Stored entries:

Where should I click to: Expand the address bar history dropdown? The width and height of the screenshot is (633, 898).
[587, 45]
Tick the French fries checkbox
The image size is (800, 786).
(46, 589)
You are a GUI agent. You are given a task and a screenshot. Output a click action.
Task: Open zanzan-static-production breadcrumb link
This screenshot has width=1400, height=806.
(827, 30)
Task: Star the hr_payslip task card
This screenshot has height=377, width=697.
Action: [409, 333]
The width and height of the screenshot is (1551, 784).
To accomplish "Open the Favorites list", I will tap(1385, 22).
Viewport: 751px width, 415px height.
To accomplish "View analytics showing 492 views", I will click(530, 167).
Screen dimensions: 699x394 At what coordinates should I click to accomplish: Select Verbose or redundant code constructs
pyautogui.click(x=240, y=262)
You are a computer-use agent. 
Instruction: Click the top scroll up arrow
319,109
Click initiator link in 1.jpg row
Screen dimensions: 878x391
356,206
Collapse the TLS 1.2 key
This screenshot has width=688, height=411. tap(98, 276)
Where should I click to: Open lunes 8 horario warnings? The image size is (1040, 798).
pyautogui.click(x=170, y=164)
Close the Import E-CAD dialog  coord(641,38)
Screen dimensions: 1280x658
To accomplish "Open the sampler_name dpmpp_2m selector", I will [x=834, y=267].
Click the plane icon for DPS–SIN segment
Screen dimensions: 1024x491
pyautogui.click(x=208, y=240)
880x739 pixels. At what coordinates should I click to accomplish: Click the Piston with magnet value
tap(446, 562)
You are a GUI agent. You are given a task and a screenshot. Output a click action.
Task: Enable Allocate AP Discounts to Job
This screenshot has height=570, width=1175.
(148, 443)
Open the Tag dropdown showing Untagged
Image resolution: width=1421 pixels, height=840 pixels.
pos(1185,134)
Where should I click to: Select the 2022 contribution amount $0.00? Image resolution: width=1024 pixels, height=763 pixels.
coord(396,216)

About this task: Say how many lines in the entries contain the string "link", and say nothing else.

Exercise answer: 2